Read the whole column, it’s great.

Book Review – Les Métamorphoses de la Distinction

Philippe Coulangeon‘s Les Métamorphoses de la Distinction: Inégalités Culturelles dans la France D’Aujourd’hui provides an overview of the state of cultural capital and profits of distinction 30 years or so after, well, The Distinction, in the context of massification of higher education and public policies of cultural democratization and democratization of culture (and no, that’s not the same).

This is an interesting book but not an easy read. The writing is quite convoluted with a lot of intricate sentences containing qualifiers and modifiers and sub-propositions. If you are not familiar with French, you are going to need to do a lot of sentence mapping to figure it out. It is a shame because the book has a lot of good points and anyone interested in issues pertaining to cultural capital should read it.

The book explores four main questions:

1. What is today the role of culture is the structuring of class relations?

2. What are the consequences of the mass higher education starting in the 1960s and with even more intensity throughout the 1980s and 90s? Has this massification reduced the cultural dimension of class structuring?

3. What has been the impact of public policy regarding cultural democratization?

4. And finally, have all these developments transformed the norms of cultural legitimacy and the symbolic dimension of social domination?

1. So, is culture still a “classing” factor, or a class marker? Does The Distinction still hold? In the study, Bourdieu and his co-author extends the idea of cultural legitimacy and dominance to a whole range of cultural practices and lifestyles and show that the social stratification of taste, style and modes of consumption is as important that consumed goods and products. In Bourdieu’s terms, there is a structural homology between the space of social positions and the space of lifestyles.
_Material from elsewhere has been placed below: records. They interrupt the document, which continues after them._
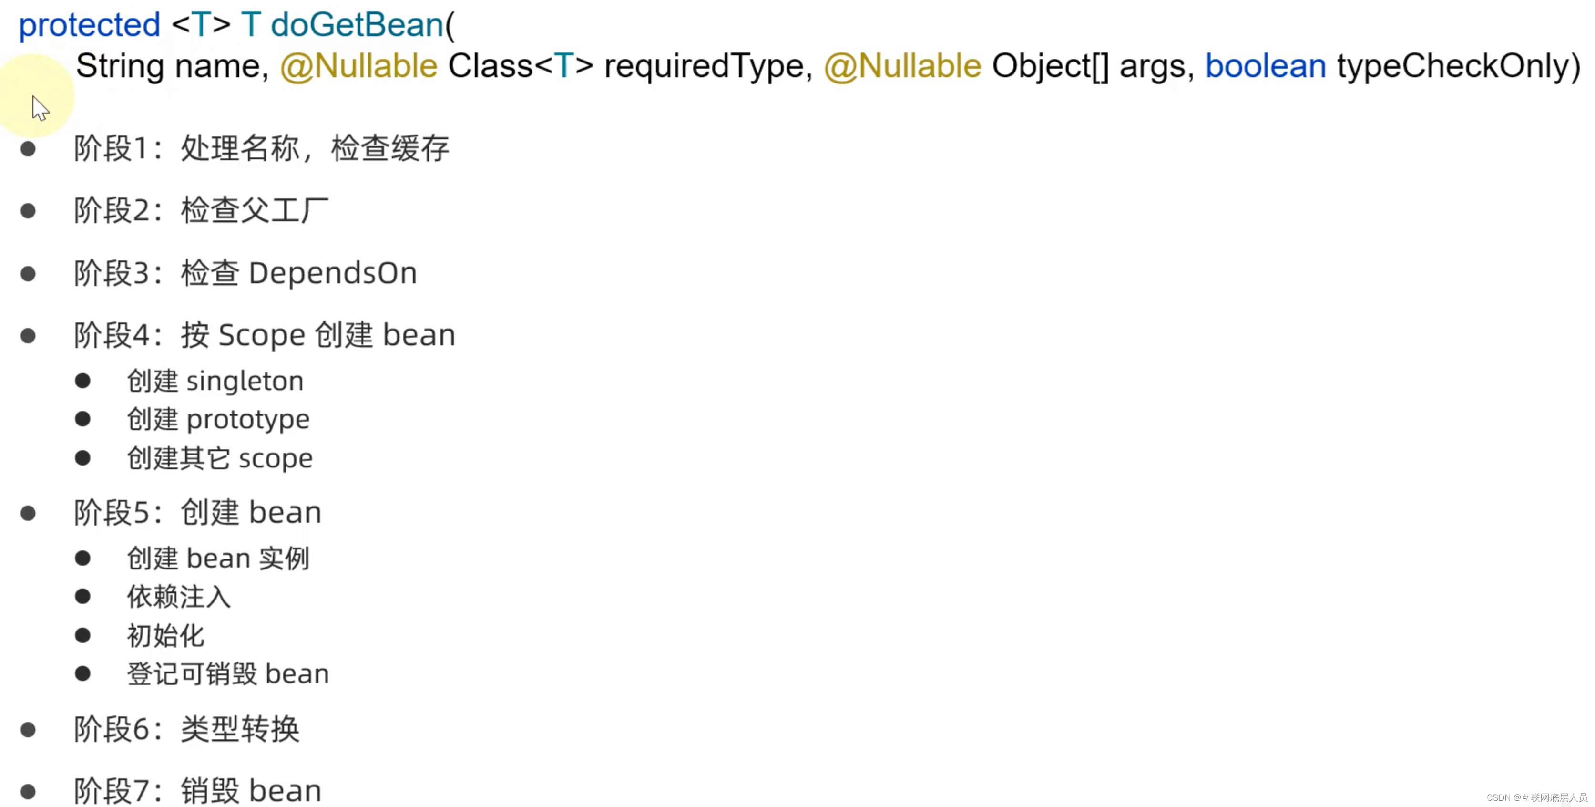
Task: Click the doGetBean method name
Action: point(357,25)
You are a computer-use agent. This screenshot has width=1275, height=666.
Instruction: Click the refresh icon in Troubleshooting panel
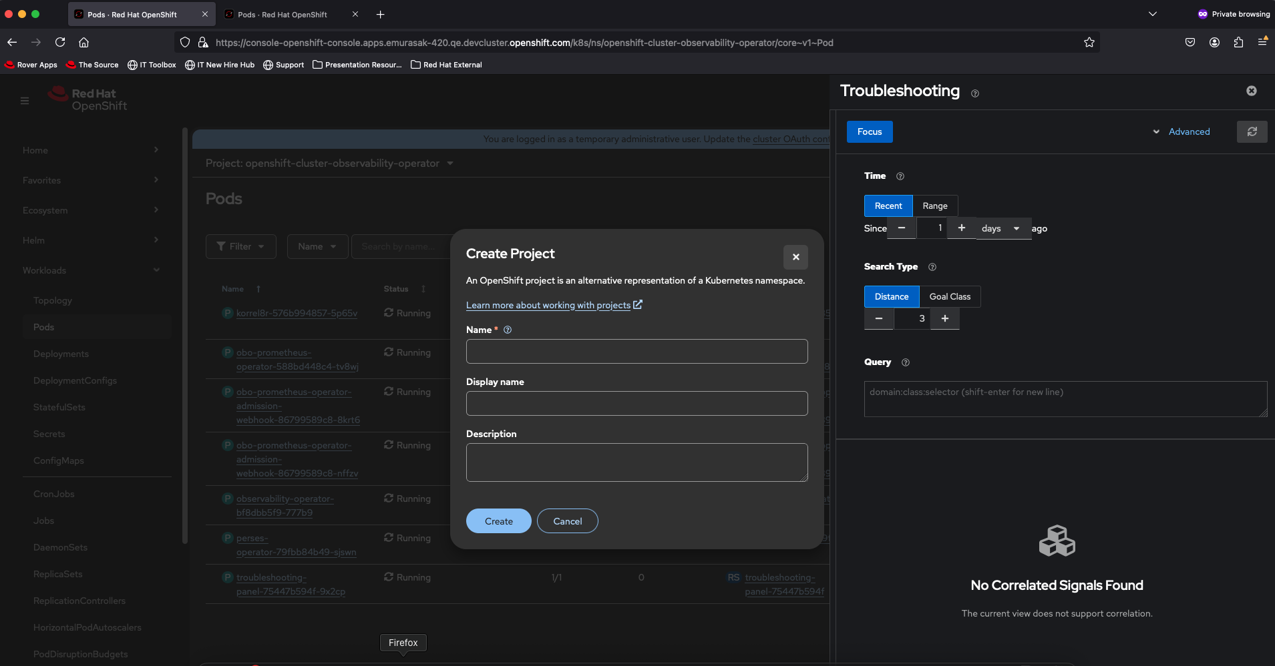1252,131
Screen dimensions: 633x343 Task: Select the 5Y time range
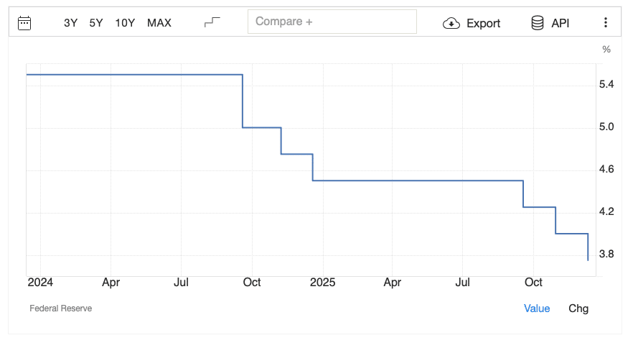pos(96,23)
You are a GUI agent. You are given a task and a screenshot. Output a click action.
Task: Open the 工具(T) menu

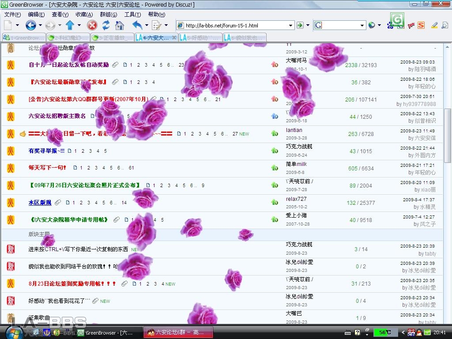point(132,15)
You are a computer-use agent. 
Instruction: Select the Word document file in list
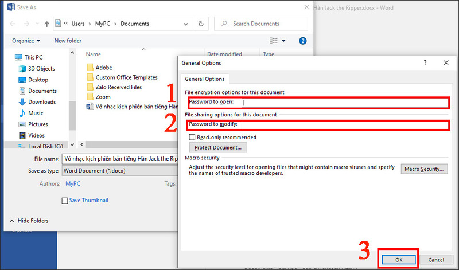click(132, 107)
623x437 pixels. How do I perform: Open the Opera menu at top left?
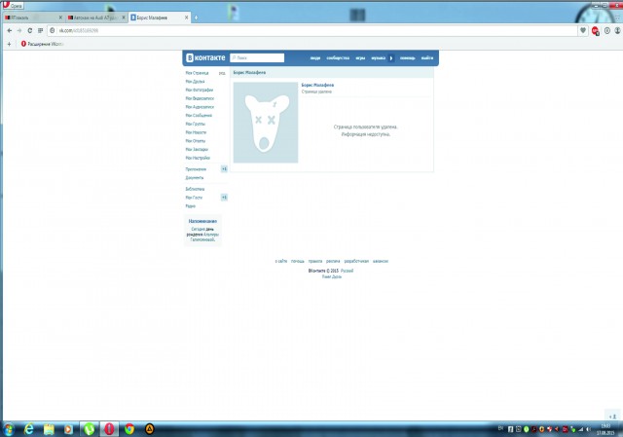click(15, 5)
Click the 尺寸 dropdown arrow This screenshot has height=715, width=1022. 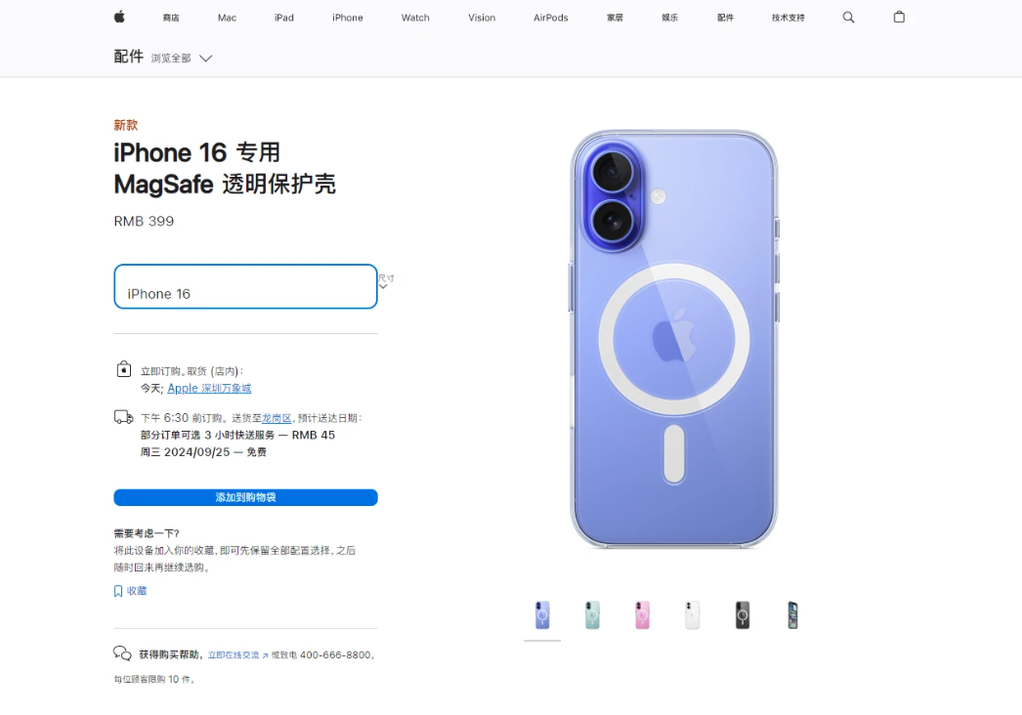[x=383, y=286]
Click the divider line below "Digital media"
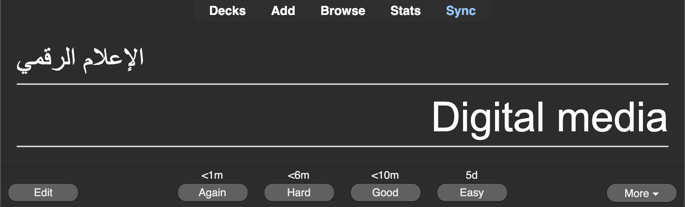Viewport: 685px width, 207px height. coord(343,146)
This forms of stratification of taste and lifestyle, combined with reproduction of inequalities in education, contributed to highlight the symbolic dimension of social class relations. And in both contexts, the establishment of norms of “good taste” and proper school dispositions contributes imposing forms of symbolic violence against the subordinate classes. Ways of eating, dressing, talking, etc. mark people along class lines. The imposition of such norms, legitimated as non-class based, serve as mechanisms of closure and exclusion.
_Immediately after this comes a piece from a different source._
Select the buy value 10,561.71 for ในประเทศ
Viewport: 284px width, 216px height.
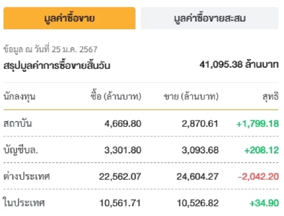121,202
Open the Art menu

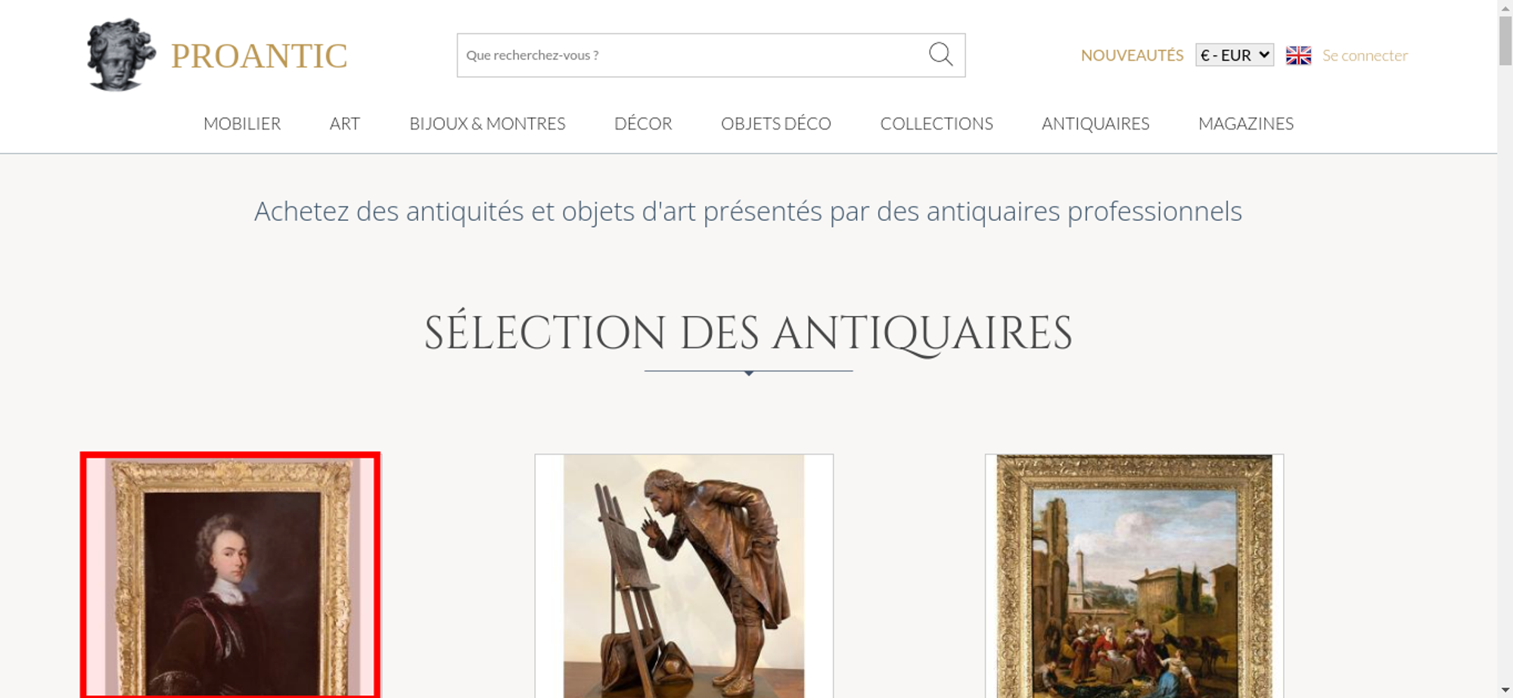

Another aspect of symbolic violence is to disguise the arbitrariness of dominant norms of taste as individualized (therefore, a lack of taste is an individual shortcoming) rather than class-based exclusion. The same goes for academic success where class-based legitimate curriculum favors the children of the dominant classes, but success and failure is promoted as a matter of  “ability” (an individual trait) or other individual characteristics. These forms of class-based institutional discrimination are still quite prevalent in a lot of social settings (such as job interviews, entrance exams and social networks).

But is it the case that class is now less important, as a social marker, than gender or race / ethnicity, for instance? Coulangeon argues that that is not the case. the data on French cultural practices still show significant social distinctions. It should not be forgotten that the consumption of cultural goods takes money. And in the context of increasing inequalities and economic crisis, the upper classes are still the ones with money to spend, as a larger part of their income, in that department. As such, access to the most legitimate cultural practices is still largely marked by strong inequalities whether these practices are public (such as museum visits, attendance at classical music concerts, etc.) or domestic (reading).

At the same time, this inertia of cultural habits has also been accompanied by a relative decline of the most legitimate practices even in the dominant classes without a corresponding democratization (the upper classes may read less but it does not mean that the lower classes read more).

And third evolution: there seems, according to Coulangeon, to have been a lowering of the profits of distinction to be gained from legitimate cultural practices, especially the domestic ones, so that upper classes are then more likely to engage in public practices.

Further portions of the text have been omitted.